At any rate, I believe that the facility was to be retired during the next few years. This would not be the case with Bistineau. One would think that the possibility of such could be verified by gas tracing.
Did they have any success forcing the nearby mineral interest owners to pay up?
All this makes me glad I'm not being drilled this year!!!!
Les, I wish I could argue with you on that last paragraph, I really do! But you know what, we could very easily dip under $2 for a little while! As long as folks are hedged out forward and leases still have expirations approaching, we'll keep seeing these wells drilled. And as long as we keep drilling, we'll keep seeing prices in the toilet! Maybe a few folks could take one for the team and drill some vertical wells to hold leases and do a crappy job of completing the wells! Please??
CNBC is currently listing NATGAS as $2.95.

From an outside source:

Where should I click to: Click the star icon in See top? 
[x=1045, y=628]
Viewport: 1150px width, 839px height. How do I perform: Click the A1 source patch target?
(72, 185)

I just got a royalty payment. It wasn't a check it was a BILL!!! jk

Be REALLY careful if you play with UNG. Look at a chart of UNG vs. natgas.

Here's a free link.

http://stockcharts.com/charts/gallery.html?UNG:$NATGAS

Translation: UNG loses value relative to the cost of natgas over time. Buying UNG for anything other than a short term play is a bad idea. It's not for the "normal" long term investor looking to invest in natgas.

I was always irritated at airlines, trucking companies, etc. hedging. Hedging is going to lose money over time. The companies that looked so smart hedging in July 08 looked like fools in December. If the management of an airline can make money hedging jet fuel prices, they should change jobs and trade jet fuel futures or options for a living. If I buy an airline stock, I want my stock price to gain or fall based on the profitability of the airline. If I want to be hedged against fuel prices, I'll buy my own hedging in addition to the airline stock.
Thanks everyone. Seems much is impacted by this extreme downward trend. Anyone have any idea what the recent historical low might be, say within the last 10 years? (I know, I know, I should do the research. :0) )

Mmmarkkk, thanks for bringing a "torch" to shed some light on this. lol

best
here's a link to historic monthly prices:

http://tonto.eia.doe.gov/dnav/ng/hist/n9190us3m.htm

Feb 2002 it was in the low $2's. Today's price is a 7 year low. Back in 1976 it was $0.56!! That's the earliest the EIA has data but it was lower before then!